On Tue, Nov 23, 2021 at 03:07:04PM +0100, Iwona Winiarska wrote:
> Add peci-dimmtemp driver for Temperature Sensor on DIMM readings that
> are accessible via the processor PECI interface.
>
> The main use case for the driver (and PECI interface) is out-of-band
> management, where we're able to obtain thermal readings from an external
> entity connected with PECI, e.g. BMC on server platforms.
>
> Co-developed-by: Jae Hyun Yoo <jae.hyun.yoo@xxxxxxxxxxxxxxx>
> Signed-off-by: Jae Hyun Yoo <jae.hyun.yoo@xxxxxxxxxxxxxxx>
> Signed-off-by: Iwona Winiarska <iwona.winiarska@xxxxxxxxx>
> Reviewed-by: Pierre-Louis Bossart <pierre-louis.bossart@xxxxxxxxxxxxxxx>
> ---

[ ... ]

> +static int check_populated_dimms(struct peci_dimmtemp *priv)
> +{
> + int chan_rank_max = priv->gen_info->chan_rank_max;
> + int dimm_idx_max = priv->gen_info->dimm_idx_max;
> + u32 chan_rank_empty = 0;
> + u64 dimm_mask = 0;
> + int chan_rank, dimm_idx, ret;
> + u32 pcs;
> +
> + BUILD_BUG_ON(BITS_PER_TYPE(chan_rank_empty) < CHAN_RANK_MAX);
> + BUILD_BUG_ON(BITS_PER_TYPE(dimm_mask) < DIMM_NUMS_MAX);
> + if (chan_rank_max * dimm_idx_max > DIMM_NUMS_MAX) {
> + WARN_ONCE(1, "Unsupported number of DIMMs - chan_rank_max: %d, dimm_idx_max: %d",
> + chan_rank_max, dimm_idx_max);
> + return -EINVAL;
> + }
> +
> + for (chan_rank = 0; chan_rank < chan_rank_max; chan_rank++) {
> + ret = peci_pcs_read(priv->peci_dev, PECI_PCS_DDR_DIMM_TEMP, chan_rank, &pcs);
> + if (ret) {
> + /*
> + * Overall, we expect either success or -EINVAL in
> + * order to determine whether DIMM is populated or not.
> + * For anything else we fall back to deferring the
> + * detection to be performed at a later point in time.
> + */
> + if (ret == -EINVAL) {
> + chan_rank_empty |= BIT(chan_rank);
> + continue;
> + }
> +
> + return -EAGAIN;
> + }
> +
> + for (dimm_idx = 0; dimm_idx < dimm_idx_max; dimm_idx++)
> + if (__dimm_temp(pcs, dimm_idx))
> + dimm_mask |= BIT(chan_rank * dimm_idx_max + dimm_idx);
> + }
> +
> + /*
> + * If we got all -EINVALs, it means that the CPU doesn't have any
> + * DIMMs.

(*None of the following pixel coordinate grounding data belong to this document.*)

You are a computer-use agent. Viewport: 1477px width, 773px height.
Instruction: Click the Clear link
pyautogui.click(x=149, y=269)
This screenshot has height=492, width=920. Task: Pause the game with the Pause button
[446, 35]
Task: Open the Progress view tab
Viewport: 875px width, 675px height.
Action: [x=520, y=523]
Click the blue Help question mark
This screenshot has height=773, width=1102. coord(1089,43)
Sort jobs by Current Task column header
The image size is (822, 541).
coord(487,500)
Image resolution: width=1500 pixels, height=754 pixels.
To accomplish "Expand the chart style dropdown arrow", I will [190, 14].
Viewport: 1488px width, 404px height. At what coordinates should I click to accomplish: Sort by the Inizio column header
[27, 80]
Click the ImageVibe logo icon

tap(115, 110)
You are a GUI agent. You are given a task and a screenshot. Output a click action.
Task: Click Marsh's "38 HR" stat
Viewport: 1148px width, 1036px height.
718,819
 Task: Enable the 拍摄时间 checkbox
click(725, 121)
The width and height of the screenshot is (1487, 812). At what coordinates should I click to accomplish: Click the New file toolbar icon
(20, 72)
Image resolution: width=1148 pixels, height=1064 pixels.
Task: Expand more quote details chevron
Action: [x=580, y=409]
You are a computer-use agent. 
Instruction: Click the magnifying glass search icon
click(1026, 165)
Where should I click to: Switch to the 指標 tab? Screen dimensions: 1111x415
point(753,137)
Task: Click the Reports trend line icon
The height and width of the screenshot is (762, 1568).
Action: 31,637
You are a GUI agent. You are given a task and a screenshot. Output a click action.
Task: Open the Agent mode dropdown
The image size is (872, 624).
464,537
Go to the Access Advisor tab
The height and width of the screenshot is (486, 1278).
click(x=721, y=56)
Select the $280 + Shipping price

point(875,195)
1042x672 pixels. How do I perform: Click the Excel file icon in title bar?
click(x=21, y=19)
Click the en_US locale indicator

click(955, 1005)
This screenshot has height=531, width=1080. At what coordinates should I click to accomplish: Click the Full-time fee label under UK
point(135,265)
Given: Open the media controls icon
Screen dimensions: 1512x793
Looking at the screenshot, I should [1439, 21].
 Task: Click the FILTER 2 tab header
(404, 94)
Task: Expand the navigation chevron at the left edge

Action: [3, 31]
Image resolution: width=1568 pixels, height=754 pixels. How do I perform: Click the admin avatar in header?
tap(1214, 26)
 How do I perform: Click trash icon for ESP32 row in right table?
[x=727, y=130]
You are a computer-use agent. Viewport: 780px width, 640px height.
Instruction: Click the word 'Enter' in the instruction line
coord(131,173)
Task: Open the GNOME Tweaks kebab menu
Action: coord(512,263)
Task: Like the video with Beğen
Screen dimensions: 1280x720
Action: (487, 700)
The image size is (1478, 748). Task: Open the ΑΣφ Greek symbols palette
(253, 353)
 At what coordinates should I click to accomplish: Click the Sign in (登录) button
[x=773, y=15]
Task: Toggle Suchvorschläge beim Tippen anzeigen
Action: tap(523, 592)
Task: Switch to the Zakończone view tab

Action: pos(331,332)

Unfortunately, it may also happen at the very start of
> + * host platform boot. Retrying a couple of times lets us make sure
> + * that the state is persistent.
> + */
> + if (chan_rank_empty == GENMASK(chan_rank_max - 1, 0)) {
> + if (priv->no_dimm_retry_count < NO_DIMM_RETRY_COUNT_MAX) {
> + priv->no_dimm_retry_count++;
> +
> + return -EAGAIN;
> + } else {
> + return -ENODEV;
> + }

Static analyzers will complain "else after return is unnecessary".

Guenter